This project aims to predict the prices of laptops using machine learning techniques. The dataset required extensive cleaning and feature engineering due to variations in column values.
The dataset consists of information about various laptops, including their specifications and prices. Each entry contains details such as brand, type, screen size, processor, RAM, storage, graphics card, operating system, weight, and price.
The dataset underwent significant cleaning and feature engineering to handle inconsistencies and prepare it for modeling. This process involved standardizing values, handling missing data, and transforming features to improve predictive performance.

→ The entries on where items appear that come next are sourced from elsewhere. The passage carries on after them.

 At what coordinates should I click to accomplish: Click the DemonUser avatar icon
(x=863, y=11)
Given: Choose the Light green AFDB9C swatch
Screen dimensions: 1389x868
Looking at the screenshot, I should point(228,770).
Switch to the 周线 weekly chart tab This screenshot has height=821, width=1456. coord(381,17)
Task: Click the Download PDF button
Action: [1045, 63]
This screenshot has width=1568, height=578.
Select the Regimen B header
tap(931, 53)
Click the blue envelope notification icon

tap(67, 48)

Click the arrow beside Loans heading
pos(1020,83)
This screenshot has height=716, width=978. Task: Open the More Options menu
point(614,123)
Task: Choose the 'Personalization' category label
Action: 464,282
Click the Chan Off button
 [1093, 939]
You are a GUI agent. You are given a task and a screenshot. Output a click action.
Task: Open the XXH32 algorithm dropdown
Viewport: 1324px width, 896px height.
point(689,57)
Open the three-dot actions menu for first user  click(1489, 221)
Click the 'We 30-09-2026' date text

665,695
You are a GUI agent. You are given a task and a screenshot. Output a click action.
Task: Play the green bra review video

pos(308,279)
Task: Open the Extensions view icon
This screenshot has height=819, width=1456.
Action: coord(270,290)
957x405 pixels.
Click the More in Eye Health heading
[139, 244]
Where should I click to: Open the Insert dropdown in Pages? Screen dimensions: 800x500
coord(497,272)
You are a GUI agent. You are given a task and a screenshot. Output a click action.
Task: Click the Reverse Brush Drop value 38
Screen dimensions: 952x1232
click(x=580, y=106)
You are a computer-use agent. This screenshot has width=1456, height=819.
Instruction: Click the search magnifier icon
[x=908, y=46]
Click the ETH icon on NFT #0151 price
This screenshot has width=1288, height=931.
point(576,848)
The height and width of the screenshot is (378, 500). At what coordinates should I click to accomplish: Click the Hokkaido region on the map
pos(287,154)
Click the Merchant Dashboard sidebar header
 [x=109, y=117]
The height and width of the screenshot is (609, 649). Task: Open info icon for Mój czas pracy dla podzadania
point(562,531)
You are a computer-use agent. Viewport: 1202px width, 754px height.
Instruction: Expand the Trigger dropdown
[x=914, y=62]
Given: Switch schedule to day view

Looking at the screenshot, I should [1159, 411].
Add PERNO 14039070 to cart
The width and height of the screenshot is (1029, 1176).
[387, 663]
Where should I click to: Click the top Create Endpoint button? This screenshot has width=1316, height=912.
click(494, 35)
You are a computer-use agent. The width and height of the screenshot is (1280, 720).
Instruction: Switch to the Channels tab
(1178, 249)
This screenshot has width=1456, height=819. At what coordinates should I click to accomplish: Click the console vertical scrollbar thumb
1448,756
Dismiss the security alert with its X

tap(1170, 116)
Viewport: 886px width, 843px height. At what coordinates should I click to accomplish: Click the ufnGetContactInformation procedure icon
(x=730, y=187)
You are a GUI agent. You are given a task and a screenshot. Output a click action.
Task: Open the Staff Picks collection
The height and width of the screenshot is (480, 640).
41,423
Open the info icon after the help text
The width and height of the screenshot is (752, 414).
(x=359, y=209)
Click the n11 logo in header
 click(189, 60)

The following table provides an overview of the dataset:
ID | Brand | Type | Screen Size (inches) | Display | Processor | RAM | Storage | Graphics Card | Operating System | Weight (kg) | Price (USD) |
---|---|---|---|---|---|---|---|---|---|---|---|
11 | HP | Notebook | 15.6 | Full HD 1920x1080 | Intel Core i3 6006U 2GHz | 4GB | 500GB HDD | Intel HD Graphics 520 | No OS | 1.86 | 18381.0672 |
12 | Apple | Ultrabook | 15.4 | IPS Panel Retina Display 2880x1800 | Intel Core i7 2.8GHz | 16GB | 256GB SSD | AMD Radeon Pro 555 | macOS | 1.83 | 130001.6016 |
13 | Dell | Notebook | 15.6 | Full HD 1920x1080 | Intel Core i3 6006U 2GHz | 4GB | 256GB SSD | AMD Radeon R5 M430 | Windows 10 | 2.2 | 26581.392 |
Multiple machine learning models were experimented with to predict laptop prices, including:
- Linear Regression
- Ridge Regression
- Lasso Regression
- Support Vector Machines (SVM)
- Random Forest
- Decision Trees Regressor
- KNeighborsRegressor
- Adaboost
- XGBoost
- Gradient Boost
- Extra Tree
- Voting Classifiers with different models
- Stacking method with different models
After evaluating various models, the Random Forest algorithm yielded the best results in predicting laptop prices.
The project includes a Streamlit application deployed at Laptop Price Estimator. Users can interact with the application to estimate laptop prices based on their specifications.
- Dataset: Contains the cleaned dataset used for training and evaluation.
- Notebooks: Jupyter notebooks detailing the data cleaning, feature engineering, and model training processes.
- Models: Includes trained models for predicting laptop prices.
pipe.pkl
utilizes the Random Forest algorithm for predictions.
To replicate the project or explore further:
- Clone this repository.
- Install the necessary dependencies specified in
requirements.txt
. - Explore the notebooks to understand the data preprocessing and modeling steps.
- Utilize the provided models for predicting laptop prices.
- Interact with the Streamlit application for estimating laptop prices based on custom specifications.